Taking multiple choice tests makes you feel:

a) Panicked

b) Bored

c) Defiant

d) Hopeless

e) All of the above

Since 1967, graduating high school students in Chile have had to take a multiple choice exam, the Chilean Academic Aptitude Test. Ninety questions long and in five sections, Alejandro Zambra’s Multiple Choice follows the same format, posing questions and encouraging readers to select the “correct” answer. A few questions in, Zambra is already making his intentions known. Those diligent readers who begin by trying to identify the correct answer will find themselves confounded by the increasingly absurd options facing them. The book is vehemently not an exam, rather it is a test of another sort – a puzzle, a challenge to the reader to defy the questions, an invitation to play. It is an indignant howl of rage at a system that teaches people not to think, not to engage. The energy of this howl remains intact, however, and it has been condensed into a joke, infused with Zambra’s trademark wry humour.

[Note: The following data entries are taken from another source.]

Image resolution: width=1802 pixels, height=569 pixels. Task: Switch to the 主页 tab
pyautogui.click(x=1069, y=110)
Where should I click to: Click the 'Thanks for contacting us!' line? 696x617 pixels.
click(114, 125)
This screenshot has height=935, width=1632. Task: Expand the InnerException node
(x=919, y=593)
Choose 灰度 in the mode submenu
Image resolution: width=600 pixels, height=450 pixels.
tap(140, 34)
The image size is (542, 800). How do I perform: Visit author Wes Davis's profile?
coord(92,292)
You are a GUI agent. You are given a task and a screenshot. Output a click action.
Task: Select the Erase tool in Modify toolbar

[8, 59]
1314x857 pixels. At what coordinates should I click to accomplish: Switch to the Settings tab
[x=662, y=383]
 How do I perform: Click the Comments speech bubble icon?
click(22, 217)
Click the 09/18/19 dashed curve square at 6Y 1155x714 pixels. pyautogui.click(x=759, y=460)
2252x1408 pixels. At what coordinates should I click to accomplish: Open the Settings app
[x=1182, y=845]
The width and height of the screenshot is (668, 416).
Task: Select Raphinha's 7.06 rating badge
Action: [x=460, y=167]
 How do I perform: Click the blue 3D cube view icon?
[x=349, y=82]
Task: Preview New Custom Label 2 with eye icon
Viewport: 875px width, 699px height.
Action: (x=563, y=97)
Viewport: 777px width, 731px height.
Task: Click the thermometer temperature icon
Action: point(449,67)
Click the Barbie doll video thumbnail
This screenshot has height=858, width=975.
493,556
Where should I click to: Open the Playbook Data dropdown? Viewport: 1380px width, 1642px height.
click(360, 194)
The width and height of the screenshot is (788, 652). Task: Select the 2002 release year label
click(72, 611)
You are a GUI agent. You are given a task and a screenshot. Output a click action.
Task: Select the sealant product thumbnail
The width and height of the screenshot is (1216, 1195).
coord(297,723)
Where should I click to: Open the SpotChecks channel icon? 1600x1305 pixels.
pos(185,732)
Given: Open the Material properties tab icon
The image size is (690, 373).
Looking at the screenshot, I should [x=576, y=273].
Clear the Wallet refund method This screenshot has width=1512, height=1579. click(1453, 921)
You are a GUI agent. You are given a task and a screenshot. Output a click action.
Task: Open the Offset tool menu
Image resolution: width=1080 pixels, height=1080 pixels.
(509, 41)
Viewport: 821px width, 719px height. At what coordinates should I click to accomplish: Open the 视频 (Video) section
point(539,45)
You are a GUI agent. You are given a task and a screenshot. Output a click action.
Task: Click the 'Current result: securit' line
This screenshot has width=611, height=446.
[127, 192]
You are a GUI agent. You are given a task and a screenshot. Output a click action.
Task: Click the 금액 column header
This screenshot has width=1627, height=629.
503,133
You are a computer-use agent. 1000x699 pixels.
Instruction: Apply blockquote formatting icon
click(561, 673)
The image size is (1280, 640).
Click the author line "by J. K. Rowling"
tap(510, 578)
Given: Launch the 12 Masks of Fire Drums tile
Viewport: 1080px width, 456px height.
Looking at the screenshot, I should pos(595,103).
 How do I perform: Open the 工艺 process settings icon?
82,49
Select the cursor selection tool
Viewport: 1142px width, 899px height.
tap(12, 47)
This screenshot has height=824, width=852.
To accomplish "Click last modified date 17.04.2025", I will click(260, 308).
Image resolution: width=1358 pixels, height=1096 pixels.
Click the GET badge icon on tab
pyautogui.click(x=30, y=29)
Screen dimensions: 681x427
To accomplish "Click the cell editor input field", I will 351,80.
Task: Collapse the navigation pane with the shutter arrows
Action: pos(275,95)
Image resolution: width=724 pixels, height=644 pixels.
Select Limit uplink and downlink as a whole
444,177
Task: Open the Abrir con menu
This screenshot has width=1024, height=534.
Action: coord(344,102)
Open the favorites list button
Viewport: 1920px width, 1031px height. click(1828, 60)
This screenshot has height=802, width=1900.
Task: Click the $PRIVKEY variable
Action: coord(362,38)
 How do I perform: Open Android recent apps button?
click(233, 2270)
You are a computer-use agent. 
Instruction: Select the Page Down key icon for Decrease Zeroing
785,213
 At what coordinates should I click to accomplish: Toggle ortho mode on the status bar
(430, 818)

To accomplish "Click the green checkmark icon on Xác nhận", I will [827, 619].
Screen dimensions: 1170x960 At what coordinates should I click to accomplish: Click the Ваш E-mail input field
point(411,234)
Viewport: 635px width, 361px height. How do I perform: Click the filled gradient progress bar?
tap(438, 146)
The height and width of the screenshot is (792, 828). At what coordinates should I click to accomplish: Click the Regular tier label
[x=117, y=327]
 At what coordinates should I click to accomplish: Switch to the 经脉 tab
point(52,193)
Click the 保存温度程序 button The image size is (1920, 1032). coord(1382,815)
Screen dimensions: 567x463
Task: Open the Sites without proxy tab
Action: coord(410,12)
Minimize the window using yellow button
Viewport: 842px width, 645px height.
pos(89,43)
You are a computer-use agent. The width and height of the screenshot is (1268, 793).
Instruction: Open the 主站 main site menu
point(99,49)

The subject matter is as serious as it gets, encompassing politics, the Pinochet dictatorship, lost love, and disastrous interpersonal relationships to name but a few, but the treatment is playful and ludic. Separated into the sections “Excluded Term”, “Sentence Order”, “Sentence Completion”, “Sentence Elimination”, and “Reading Comprehension”, the joke is predicated on the impossibility of ordering the human experience in this way. The reader chooses how to play Zambra’s game, just as they choose the answers, but the real question posed by the book is how it could ever be possible or useful to categorise the world within the binary restrictions we understand as right or wrong. At times it can feel too knowingly clever-clever, and at times simply flippant. But, masterfully translated by Megan McDowell, stories emerge through this unconventional form that engage on a deeply emotional level, combining the cerebral game with a thoroughly compassionate and curious exploration of the messy business of being human, none of which fits so neatly into boxes.